Every line of the records that holds the word "computer" should be copied out.

+ + + + +

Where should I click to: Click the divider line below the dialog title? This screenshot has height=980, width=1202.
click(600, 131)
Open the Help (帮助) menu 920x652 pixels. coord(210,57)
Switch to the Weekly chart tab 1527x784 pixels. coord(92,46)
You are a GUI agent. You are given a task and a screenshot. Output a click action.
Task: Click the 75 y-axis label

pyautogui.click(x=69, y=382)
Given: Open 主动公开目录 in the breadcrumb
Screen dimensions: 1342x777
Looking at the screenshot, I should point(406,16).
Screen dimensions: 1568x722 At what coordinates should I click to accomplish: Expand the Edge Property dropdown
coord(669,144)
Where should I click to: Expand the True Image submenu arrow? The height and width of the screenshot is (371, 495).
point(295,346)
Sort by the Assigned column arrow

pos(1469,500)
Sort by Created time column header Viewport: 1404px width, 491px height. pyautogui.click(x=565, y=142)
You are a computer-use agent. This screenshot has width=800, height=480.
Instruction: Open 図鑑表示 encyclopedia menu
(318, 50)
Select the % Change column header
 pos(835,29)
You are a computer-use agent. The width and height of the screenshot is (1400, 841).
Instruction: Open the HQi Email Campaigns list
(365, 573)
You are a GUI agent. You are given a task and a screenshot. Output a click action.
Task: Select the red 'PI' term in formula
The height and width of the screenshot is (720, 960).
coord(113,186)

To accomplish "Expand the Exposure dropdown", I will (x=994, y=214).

+ + + + +

• _Response_:
You are a computer-use agent. This screenshot has width=800, height=480.
You are a computer-use agent. The width and height of the screenshot is (1400, 841).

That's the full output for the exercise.